Follow-up x-rays are taken to establish the repair is good, the operation site closed with skin sutures, and the patient woken.
Efficacy of Internal Fixation Surgery in Dogs and Cats
The majority of internal fixation surgeries lead to a good return to function of the fractured area. Success depends on several factors such as eliminating the risk of infection, selecting the most appropriate fixator, and good immobilization of the fracture. However, even the best surgery can fail if the dog weight bears too early, thus rest is essential.
Alternatives to internal fixation include external fixation (casts) or internal-external fixators. Each method has its pros and cons, but unfortunately a simple cast is not a viable solution for all but the simplest of fractures in small bones such as toes.
For fractured limbs, where the cost of reparative surgery is prohibitive or serious infection is present, amputation represents a humane option.
Recovery After Internal Fixation Surgery on Dogs and Cats
Fractures heal from the outside in. Blood vessels in the periosteum produce a fibrous capsule called a callus. The callus surrounds the outside of the fracture to hold the damaged bone in place while it heals. Specialized cells called osteoblasts then enter the fracture site to produce new bone that toughens the mend.
Healing occurs at varying rates depending on the age of the pet, the type of fracture and severity of the damage, and the type of fixation. For example, young puppies generally heal within a few weeks, while healing can take several months in older dogs.
In the immediate post-op period, pain relief is essential, and the dog must be prevented from licking the skin incision. While your pet is convalescing, your vet may recommend x-rays at various time intervals to gauge how healing is progressing and when your pet can return to full function. The sutures are removed after 10 to 14 days. State of healing x-rays are taken after two to four weeks. An average time to healing of non-complex fractures is 8 to 12 weeks, at which time further check radiographs are taken and a decision made about whether to remove the implant or not.

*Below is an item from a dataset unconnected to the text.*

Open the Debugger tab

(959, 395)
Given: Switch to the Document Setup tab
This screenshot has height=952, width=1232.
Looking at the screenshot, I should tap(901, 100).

It is important to limit your pet’s activity during the healing process, so that the bones stay aligned and heal together properly. Rest is essential until the bone has fused and regained its own innate strength. Weight bearing and exercise ahead of this puts undo stress on the implant which could loosen or break. Too much activity can re-fracture the bone, delay healing, or lead to a deformed limb from stress on the weakened bone.
Once full healing is achieved, the dog is slowly returned to exercise via a planned rehabilitation regime.
List our POST-OPERATIVE CARE INSTRUCTIONS FOR MAJOR SURGICAL PROCEDURES page for after care rehabilitation information by clicking HERE.
Dog and Cat Internal Fixation Surgery Considerations
Compound fractures carry the risk of infection as a complication. This is a serious problem which can necessitate the removal of implants ahead of time and repeat reparative surgery once infection is brought under control.
Common complications include loosening or bending of implants because undue strain is placed on them when the dog fails to rest. Again, this can necessitate repeat surgery to replace the implant.
Owners need to commit to restricting their dog and controlling their activity levels during the 12-week healing period. Failure to do so can result in catastrophic implant failure and a return to the beginning of the repair process.
How to prevent internal fixation surgery on your dog or cat
Most fractures are the result of trauma, such as a road traffic accident. Adequately restraining the dog near roads and ensuring the dog is secure in a back yard are vital for preventing avoidable injury.
In addition, good basic training ensures the dog has a good recall or sit, so the owner can control the dog at a distance during exercise. A long line should be used near traffic for those dogs without sufficient basic obedience to stop when commanded.